Nie jest to jednak przybysz z Kosmosu, ale z wód tropikalnych Karaibów, Zatoki Meksykańskiej, Morza Sargassowego czy wybrzeża Brazylii. Zwierzęta żyją jednak również w basenie Morza Śródziemnego, co jest zapewne pochodną tego, że zasięg ślimaka obejmuje też wschodnią część Atlantyku, od Azorów po Wyspy Zielonego Przylądka i zachodnią Afrykę.
Pierwszy raz widziano tego ślimaka w W. Brytanii
Co innego wody położone dalej na północ Europy. Jak donosi BBC, po raz pierwszy dziejach tego ślimaka znaleziono w morzach oblewających Wlk. Brytanię, co jest dowodem na podnoszenie się temperatury mórz i globalne ocieplenie.
Spurilla neapolitańska zjawiła się u brzegów Kornwalii i została sfotografowana w Prisk Cove, a to już są wody postrzegane jako chłodne, blisko Kanału La Manche i Morza Celtyckiego.

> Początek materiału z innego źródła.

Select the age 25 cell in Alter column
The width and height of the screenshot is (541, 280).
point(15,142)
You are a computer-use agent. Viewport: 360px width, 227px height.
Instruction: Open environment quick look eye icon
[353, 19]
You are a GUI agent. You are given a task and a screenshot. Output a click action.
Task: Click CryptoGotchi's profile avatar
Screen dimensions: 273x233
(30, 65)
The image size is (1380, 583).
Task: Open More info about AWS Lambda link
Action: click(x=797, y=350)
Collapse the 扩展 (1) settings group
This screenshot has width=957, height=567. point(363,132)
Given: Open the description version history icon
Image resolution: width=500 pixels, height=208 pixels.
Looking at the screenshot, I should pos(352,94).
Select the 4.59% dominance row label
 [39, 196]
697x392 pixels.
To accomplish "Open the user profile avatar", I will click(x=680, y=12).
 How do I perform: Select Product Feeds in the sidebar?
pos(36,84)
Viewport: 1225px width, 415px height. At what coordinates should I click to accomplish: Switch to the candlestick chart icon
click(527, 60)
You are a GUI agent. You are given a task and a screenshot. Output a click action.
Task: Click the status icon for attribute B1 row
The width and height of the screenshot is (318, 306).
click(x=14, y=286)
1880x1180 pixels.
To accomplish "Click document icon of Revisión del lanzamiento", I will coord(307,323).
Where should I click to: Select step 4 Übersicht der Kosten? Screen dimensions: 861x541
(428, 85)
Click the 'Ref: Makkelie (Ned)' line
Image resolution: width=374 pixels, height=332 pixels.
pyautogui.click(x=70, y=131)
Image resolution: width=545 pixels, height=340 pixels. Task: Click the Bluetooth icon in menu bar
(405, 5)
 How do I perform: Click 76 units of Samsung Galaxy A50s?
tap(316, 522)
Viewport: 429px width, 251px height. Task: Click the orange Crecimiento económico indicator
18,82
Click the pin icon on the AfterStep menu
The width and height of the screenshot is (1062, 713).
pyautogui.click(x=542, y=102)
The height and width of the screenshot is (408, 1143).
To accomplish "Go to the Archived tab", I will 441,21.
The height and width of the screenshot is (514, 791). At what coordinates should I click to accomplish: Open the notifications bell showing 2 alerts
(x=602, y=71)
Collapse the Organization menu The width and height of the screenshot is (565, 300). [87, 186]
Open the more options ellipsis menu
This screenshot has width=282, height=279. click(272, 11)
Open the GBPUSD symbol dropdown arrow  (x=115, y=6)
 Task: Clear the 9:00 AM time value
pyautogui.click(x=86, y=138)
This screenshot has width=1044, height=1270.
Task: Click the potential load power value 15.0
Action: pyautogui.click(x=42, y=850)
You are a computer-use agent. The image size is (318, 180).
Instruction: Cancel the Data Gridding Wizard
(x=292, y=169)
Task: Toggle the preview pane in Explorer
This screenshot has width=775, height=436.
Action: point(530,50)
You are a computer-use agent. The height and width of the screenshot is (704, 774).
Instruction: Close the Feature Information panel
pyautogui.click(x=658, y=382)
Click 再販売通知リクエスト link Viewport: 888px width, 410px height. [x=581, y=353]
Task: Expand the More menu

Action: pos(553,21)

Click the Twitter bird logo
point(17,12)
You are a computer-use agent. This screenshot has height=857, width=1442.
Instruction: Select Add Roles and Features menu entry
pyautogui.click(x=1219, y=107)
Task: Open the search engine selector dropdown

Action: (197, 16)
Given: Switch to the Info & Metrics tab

Wypowiadający się w tej sprawie Matt Slater, specjalista ds. ochrony środowiska morskiego w Cornwall Wildlife Trust, mówi, że znalezienie gatunku tak daleko na północ od jego naturalnego zasięgu może być oznaką, jak ocieplenie mórz wpływa na rozmieszczenie zwierząt morskich. Takich przypadków może być więcej.
Kornwalia to rekord. Poprzedni należał do ślimaka znalezionego w wodach Zatoki Biskajskiej u brzegów Francji. Wiele wskazuje na to, że wraz z ciepłym prądem larwy ślimaka do brytyjskich wybrzeży i tutaj zwierzę osiągnęło dorosłość. Mięczak nie będzie zjadał ukwiałów, więc tym ciekawsze jest, jakim pokarmem się zainteresuje.